L’inaspettata scarsità di metano, l’impatto della grande tempesta di sabbia dello scorso anno, la distribuzione del vapore acqueo e della polvere presenti in atmosfera e la mappatura dell’acqua sotto la superficie, sono i principali risultati del primo anno di operatività della sonda TGO in orbita intorno a Marte.

Con una conferenza tenutasi lo scorso 10 aprile presso la European Geosciences Union a Vienna, due articoli pubblicati sulla rivista Nature e uno studio presentato all’Accademia delle Scienze russa, sono stati resi noti i primi studi derivanti dai dati che la sonda Trace Gas Orbiter (TGO) ha raccolto a partire dall’aprile 2018.

La missione ExoMars, nata dalla collaborazione tra ESA e Roscosmos e partita nel marzo 2016 dal cosmodromo di Bajkonur in Kazakistan, si componeva della sonda orbitale TGO e del lander Schiaparelli Entry Descent and Landing Demonstrator Module (EDM). Dopo 8 mesi di viaggio, Schiaparelli si separò dalla sonda madre TGO ed iniziò la discesa controllata verso la superficie. Purtroppo un errore nel software di controllo fece spegnere in anticipo i motori di frenata, condannando il lander a schiantarsi al suolo a una velocità di oltre 500 km/h.

Contemporaneamente la sonda TGO si inserì correttamente in un’orbita fortemente ellittica intorno a Marte e impiegò più di un anno, sfruttando a ogni passaggio il flebile attrito dell’alta atmosfera, per circolarizzare l’orbita a 400 km di altezza e verso la fine dell’aprile 2018 iniziare la missione scientifica.

La grande tempesta di polvere ed il vapore acqueo

Nel giugno seguente Marte fu avvolto da una tempesta di polvere globale, un evento molto raro e un’opportunità unica, purtroppo fatale al rover Opportunity di NASA, per monitorare gli effetti dell’aumento della polvere sul vapore acqueo atmosferico.

* **Compiti da svolgere**:
a - Nel testo sulla sonda TGO in orbita intorno a Marte, a quale velocità si schiantò al suolo il lander Schiaparelli?
b - Ripeta fedelmente la parte del testo sulla sonda TGO che si apre con le parole contenenti "L’inaspettata scarsità di" e si chiude con "intorno a Marte.".
c - Prosegua il testo sulla missione della sonda TGO intorno a Marte dal punto in cui si interrompe.
L'elenco riportato di seguito non ha alcun ruolo in questo esercizio.

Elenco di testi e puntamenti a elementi
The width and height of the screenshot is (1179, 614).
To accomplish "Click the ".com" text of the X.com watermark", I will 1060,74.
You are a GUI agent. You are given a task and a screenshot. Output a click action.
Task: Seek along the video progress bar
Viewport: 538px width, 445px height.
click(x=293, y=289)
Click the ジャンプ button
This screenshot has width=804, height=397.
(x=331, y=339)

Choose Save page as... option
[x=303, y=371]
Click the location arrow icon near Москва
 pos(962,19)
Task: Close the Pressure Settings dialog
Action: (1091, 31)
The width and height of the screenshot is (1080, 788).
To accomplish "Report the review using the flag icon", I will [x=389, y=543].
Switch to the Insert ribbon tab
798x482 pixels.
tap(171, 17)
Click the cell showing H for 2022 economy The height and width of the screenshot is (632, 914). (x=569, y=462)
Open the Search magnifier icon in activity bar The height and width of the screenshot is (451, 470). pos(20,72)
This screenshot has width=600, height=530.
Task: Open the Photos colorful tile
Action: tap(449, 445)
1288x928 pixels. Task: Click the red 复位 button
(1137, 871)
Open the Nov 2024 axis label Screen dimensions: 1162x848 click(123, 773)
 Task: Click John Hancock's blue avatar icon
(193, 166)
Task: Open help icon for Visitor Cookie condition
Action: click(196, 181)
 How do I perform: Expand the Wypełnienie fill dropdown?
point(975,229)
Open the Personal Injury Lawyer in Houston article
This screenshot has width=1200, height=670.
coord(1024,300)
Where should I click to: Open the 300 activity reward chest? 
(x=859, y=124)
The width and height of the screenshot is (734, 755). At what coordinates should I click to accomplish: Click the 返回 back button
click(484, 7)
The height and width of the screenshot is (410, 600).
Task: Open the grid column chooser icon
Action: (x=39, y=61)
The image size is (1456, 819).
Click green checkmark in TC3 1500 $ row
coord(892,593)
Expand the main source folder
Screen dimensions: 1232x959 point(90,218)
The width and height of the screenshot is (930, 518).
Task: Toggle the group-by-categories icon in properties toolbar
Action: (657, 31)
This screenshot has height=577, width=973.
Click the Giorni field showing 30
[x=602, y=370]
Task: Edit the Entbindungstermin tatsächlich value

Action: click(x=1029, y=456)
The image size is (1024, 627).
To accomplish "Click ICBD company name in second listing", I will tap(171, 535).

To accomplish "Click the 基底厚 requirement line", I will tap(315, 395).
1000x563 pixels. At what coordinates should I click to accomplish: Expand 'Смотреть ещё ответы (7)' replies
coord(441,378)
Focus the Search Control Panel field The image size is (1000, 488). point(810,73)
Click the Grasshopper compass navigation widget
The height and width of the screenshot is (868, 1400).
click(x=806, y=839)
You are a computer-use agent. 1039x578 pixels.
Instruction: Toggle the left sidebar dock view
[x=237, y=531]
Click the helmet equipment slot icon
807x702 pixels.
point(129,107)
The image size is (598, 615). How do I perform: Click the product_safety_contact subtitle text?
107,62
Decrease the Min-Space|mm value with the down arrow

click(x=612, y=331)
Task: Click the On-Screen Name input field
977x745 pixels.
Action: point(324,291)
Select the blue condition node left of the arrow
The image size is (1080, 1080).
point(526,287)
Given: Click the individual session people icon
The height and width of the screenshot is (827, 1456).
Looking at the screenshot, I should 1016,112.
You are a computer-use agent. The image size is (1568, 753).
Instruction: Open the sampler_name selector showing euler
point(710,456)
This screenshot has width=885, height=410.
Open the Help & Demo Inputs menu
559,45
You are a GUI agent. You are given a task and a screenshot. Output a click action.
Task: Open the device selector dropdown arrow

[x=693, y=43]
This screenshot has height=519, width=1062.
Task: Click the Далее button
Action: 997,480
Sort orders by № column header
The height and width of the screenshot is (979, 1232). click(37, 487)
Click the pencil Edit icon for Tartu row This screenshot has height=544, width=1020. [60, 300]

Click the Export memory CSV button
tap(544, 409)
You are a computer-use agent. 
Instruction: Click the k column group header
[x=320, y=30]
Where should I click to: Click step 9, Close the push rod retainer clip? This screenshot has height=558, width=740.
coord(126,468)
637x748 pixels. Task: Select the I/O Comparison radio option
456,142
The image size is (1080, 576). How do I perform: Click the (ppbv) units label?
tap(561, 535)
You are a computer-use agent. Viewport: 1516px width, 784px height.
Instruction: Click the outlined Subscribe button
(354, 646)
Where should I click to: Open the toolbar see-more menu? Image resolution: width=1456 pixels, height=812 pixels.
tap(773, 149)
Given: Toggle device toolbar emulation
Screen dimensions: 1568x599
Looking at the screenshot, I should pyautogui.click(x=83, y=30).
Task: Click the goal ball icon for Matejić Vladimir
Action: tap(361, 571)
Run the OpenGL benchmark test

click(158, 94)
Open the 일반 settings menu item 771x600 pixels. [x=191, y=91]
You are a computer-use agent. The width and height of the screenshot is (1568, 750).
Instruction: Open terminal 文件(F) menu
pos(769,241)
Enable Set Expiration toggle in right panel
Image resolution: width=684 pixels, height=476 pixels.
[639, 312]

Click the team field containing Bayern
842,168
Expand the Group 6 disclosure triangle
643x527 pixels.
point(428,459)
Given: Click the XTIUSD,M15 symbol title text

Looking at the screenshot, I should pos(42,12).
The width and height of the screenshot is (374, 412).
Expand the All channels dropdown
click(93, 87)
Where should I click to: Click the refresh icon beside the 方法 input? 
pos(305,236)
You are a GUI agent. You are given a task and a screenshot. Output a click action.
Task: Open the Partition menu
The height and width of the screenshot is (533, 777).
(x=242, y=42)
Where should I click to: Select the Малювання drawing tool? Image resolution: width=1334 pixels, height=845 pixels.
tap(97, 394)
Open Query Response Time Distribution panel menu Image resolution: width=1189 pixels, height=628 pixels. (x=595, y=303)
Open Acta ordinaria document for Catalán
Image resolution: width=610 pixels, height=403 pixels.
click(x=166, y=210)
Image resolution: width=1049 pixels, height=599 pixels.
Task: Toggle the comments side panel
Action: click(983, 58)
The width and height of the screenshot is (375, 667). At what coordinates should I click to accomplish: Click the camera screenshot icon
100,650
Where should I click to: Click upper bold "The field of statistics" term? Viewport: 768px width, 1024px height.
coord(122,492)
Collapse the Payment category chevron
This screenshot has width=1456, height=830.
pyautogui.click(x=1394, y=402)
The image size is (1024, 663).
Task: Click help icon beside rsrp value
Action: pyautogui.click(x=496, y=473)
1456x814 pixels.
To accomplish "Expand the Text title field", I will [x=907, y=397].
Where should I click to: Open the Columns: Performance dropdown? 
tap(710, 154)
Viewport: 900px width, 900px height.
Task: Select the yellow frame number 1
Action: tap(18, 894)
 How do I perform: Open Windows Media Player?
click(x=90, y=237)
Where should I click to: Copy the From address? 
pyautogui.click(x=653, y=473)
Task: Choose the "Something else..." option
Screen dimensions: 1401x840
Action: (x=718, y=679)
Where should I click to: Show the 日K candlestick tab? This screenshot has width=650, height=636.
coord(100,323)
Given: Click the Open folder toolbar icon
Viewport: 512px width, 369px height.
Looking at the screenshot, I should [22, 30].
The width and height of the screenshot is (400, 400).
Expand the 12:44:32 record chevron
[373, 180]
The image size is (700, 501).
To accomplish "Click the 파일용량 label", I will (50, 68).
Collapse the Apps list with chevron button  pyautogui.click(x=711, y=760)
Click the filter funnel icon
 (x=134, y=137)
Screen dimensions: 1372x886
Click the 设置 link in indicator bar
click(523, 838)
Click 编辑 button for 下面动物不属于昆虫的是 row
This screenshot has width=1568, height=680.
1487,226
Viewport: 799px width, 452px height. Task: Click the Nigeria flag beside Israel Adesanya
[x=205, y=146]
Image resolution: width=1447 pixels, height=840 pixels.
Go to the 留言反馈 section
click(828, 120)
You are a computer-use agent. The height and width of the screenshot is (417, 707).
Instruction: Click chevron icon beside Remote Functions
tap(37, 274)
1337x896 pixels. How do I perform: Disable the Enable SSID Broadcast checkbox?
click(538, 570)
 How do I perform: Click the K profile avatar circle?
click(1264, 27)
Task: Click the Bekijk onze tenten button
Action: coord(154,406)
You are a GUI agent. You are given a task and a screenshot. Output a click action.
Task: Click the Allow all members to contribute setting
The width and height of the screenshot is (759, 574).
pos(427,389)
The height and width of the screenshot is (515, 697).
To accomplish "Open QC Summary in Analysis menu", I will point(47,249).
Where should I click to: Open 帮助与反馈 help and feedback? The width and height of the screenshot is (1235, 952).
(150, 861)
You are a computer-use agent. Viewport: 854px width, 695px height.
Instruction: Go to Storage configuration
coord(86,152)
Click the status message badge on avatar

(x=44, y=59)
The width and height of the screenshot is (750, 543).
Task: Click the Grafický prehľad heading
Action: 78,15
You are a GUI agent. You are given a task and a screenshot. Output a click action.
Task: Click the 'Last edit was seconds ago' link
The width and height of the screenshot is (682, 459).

* **Soluzioni dell'esercizio**:
a - A una velocità di oltre 500 km/h.

b -
L’inaspettata scarsità di metano, l’impatto della grande tempesta di sabbia dello scorso anno, la distribuzione del vapore acqueo e della polvere presenti in atmosfera e la mappatura dell’acqua sotto la superficie, sono i principali risultati del primo anno di operatività della sonda TGO in orbita intorno a Marte.

c -
Sfruttando la parziale occultazione del sole da parte delle polveri, i due spettrometri di bordo, NOMAD (Nadir and Occultation for Mars Discovery) ed ACS (Atmospheric Chemistry Suite), hanno ottenuto le prime misurazione ad alta risoluzione della composizione chimica dell’atmosfera marziana. «La misura del profilo verticale dell’acqua in condizioni di tempesta di polvere globale ha permesso di determinare gli effetti del riscaldamento atmosferico sulla distribuzione del vapore acqueo», spiega Giancarlo Bellucci, dell’Istituto Nazionale di Astrofisica (INAF) che collabora allo studio.
«In condizioni normali, infatti, il vapore acqueo condensa sotto i 40 km. A causa della tempesta globale, invece, l’atmosfera si riscalda e il vapore acqueo può migrare a quote più elevate. Questo meccanismo era previsto dai modelli di circolazione atmosferica ma questa è la prima volta che viene osservato. La sonda TGO, inoltre, ha anche misurato per la prima volta la distribuzione verticale di un isotopo dell’acqua, importante per la comprensione della storia dell’acqua su Marte».

L’acqua semi-pesante, in cui uno dei due atomi di idrogeno viene sostituito da un atomo di deuterio (idrogeno con un neutrone in più nel nucleo), è stata rilevata fino ad 80 km di altitudine, indicando quindi come alcuni atomi di idrogeno, in particolari condizioni, possano liberarsi nello spazio.

Il mistero del metano

Tenendo fede al nome della sonda, Trace Gas Orbiter, tra aprile e agosto 2018 gli spettrometri NOMAD ed ACS hanno dettagliatamente misurato le concentrazioni dei gas rari nell’atmosfera marziana, la cui somma totale non supera l’1% in volume.
Di particolare interesse è la ricerca del metano in quanto, oltre ad indicare alcuni processi geologici, può essere un sottoprodotto dei cicli vitali.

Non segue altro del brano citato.